Malware issue and SimplePie

[sarina28]

I have a php website using SimplePie for WordPress feeds. This is my first php site. After 2 weeks of running the SimplePie code, I starting getting a "fake http scan 5" page popping up during loading. The first time it happened, I ran a scan on my local copy, and it was clean. I contacted GoDaddy, and they did not see any issues on their end. I deleted the remote copy, and re-uploaded my local copy. It was fine for 4 days, and it's happening again. The only thing I can see is it is happening when the rss feed is loading. I'm going to replace the rss feed with just a text link to the blog, and see what happens. I posted this on SimplePie user form as well. Has anyone ran into this problem. Any input would be greatly appreciated.

[sarina28]

I also noticed that my pages were taking forever to load, so I looked at all of my code starting with the include files. I noticed that all of them had malicious code added inside of php tags. They took up about 20 lines.
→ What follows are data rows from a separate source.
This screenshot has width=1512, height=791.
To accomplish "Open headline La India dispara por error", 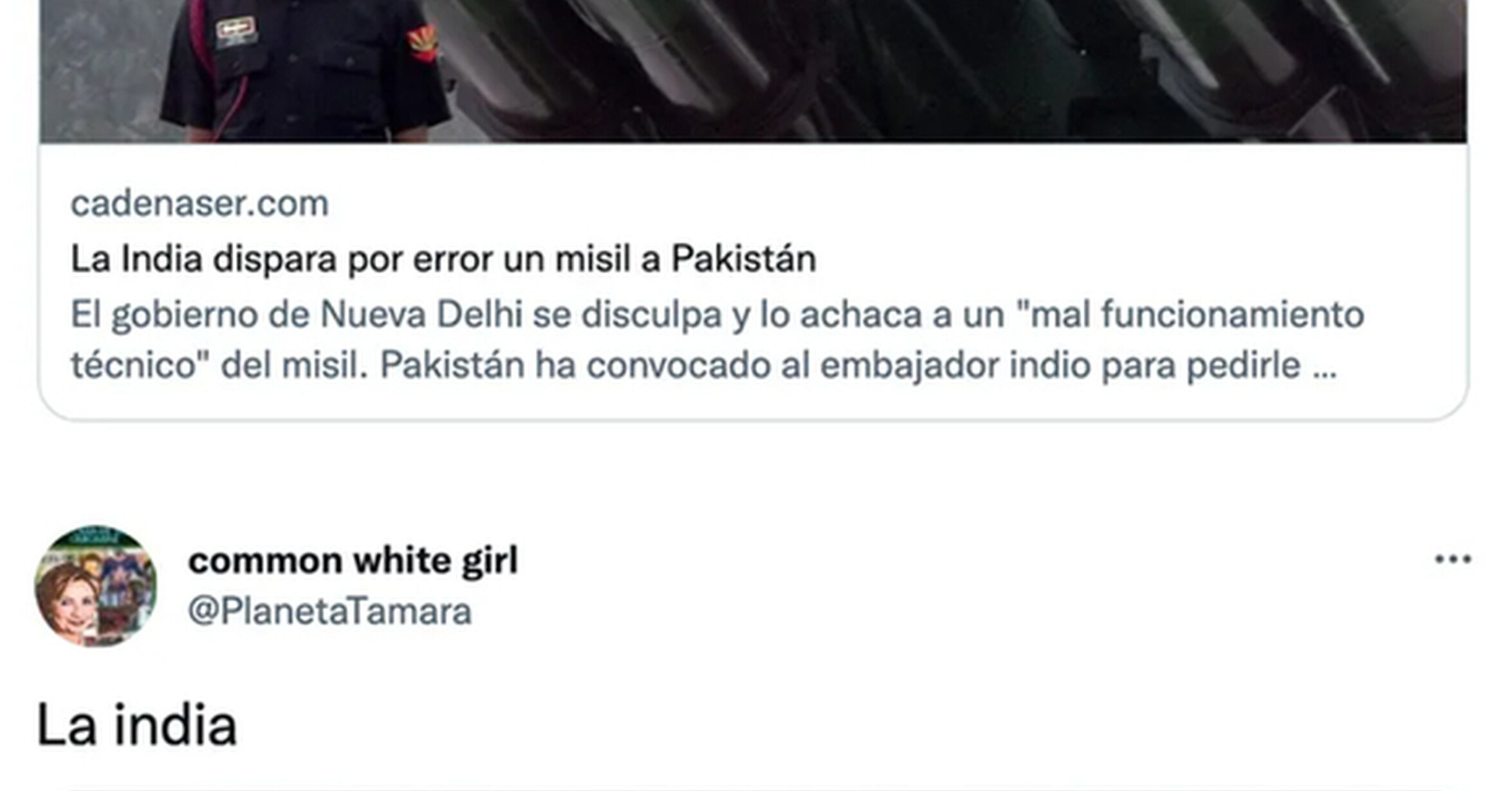I will click(443, 259).
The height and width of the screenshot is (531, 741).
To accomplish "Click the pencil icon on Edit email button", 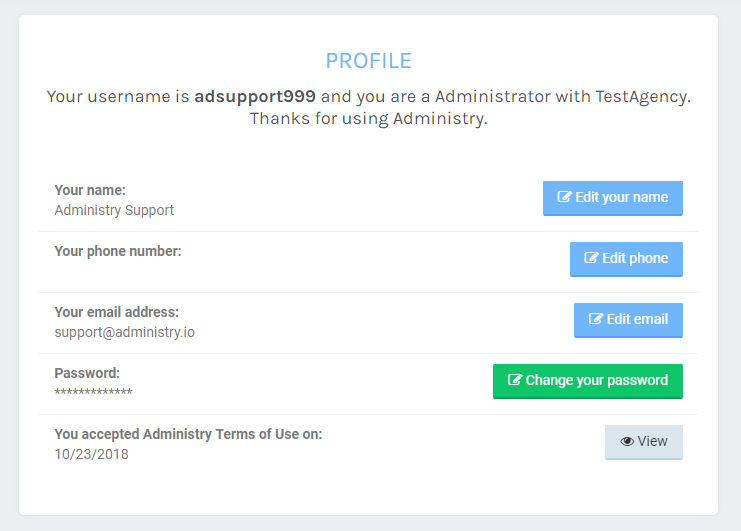I will [596, 320].
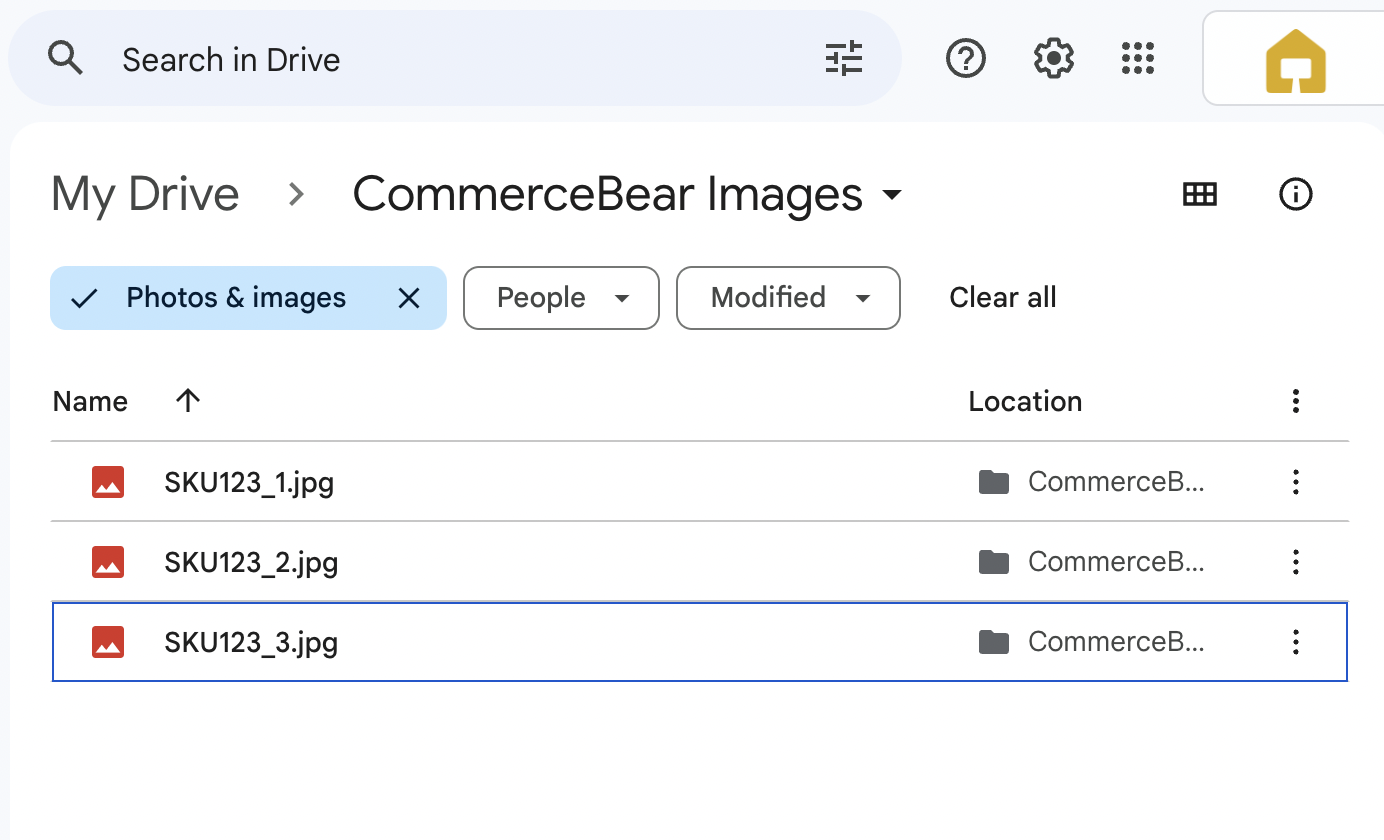
Task: Open the Google apps grid
Action: [x=1137, y=59]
I removed it from all the pages, and the pages load fine. I do not know if it is related to the rss feed. This has never happened to me, so it's all new to me. I put alot of time into this site, and this stuff really sucks. I use Core FTP LE and Dreamweaver to upload my files. I'm wondering if it that is not secure enough. The site is hosted on GoDaddy, and they have there own ftp. Should I be uploading my files through their program?

 

Again thanks for your help.

[falkencreative]

My two cents... it sounds like this doesn't have anything to do with SimplePie, but rather that your host got hacked and malicious code added to the files on the server. What you are using should be secure enough -- just keep backups and definitely change your FTP password if you haven't already.

[sarina28]

My two cents... it sounds like this doesn't have anything to do with SimplePie, but rather that your host got hacked and malicious code added to the files on the server. What you are using should be secure enough -- just keep backups and definitely change your FTP password if you haven't already.

 

 

Thanks for your input. When I first noticed the problem, I did change my passwords. I think I will reload all my pages, but without SimplePies RSS. It took 4 days for the fake http scan to re-appear again, so I'll give it a week.

[sarina28]

I did find malicious code in all of my include files. The code was about 20 lines of code within php tags, and was in red. I deleted all of it, and I re-inserted the SimplePie code. No problems so far, and the site is loading faster. I also changed all my passwords. I hope this takes care of it. I never had this problem before but, I guess it is bound to happen sometime. I have learned alot building my first php site.

[sarina28]

After changing all my passwords, I still ran into same issues. I'm at a loss. I checked my remote files this morning, and noticed the malicious script was in all my inlcude files. After deleting all of it for the third time, I noticed the same code is now attached to all my php files. Dreamweaver called it server scripts. Is there a way to prevent this code from attaching itself when the pages are being called?

 

I'm not sure how much of the code I can paste here without causing any issues, but the code starts with this:

 

eval(base64_decode....

 

There is about 20 lines of code after that.

[sarina28]

After much headache, I found it was not me after all. I just found out from GoDaddy, that there has been a Malware attack. Here is in short what they wrote. Hope this helps others that may have been affected.

 

After more attacks, further evidence suggested the target was not WordPress.

 

This is a complex attack with many components. Here is a high-level overview of how they occur:

 

1. The attacker is coordinating attacks against three different hosting providers for this to work.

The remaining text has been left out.